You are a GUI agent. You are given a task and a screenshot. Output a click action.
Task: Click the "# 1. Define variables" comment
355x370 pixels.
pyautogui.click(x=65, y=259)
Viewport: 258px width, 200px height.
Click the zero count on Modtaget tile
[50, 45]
* * *
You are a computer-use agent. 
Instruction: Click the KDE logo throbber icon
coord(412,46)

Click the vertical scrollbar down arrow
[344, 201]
==
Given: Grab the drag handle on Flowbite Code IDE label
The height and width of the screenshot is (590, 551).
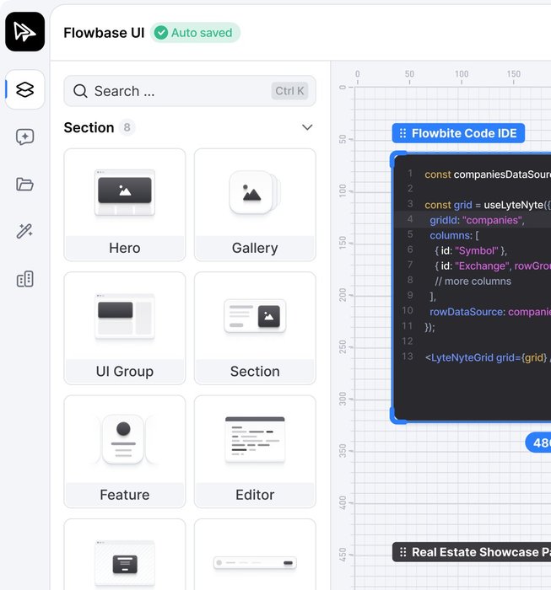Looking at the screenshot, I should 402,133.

Task prompt
Please print the rows from the line containing "Given: Grab the" up to and including the line containing "Looking at the screenshot, I should 402,133.", leaving out the pictures.

The result
Given: Grab the drag handle on Flowbite Code IDE label
The height and width of the screenshot is (590, 551).
Looking at the screenshot, I should 402,133.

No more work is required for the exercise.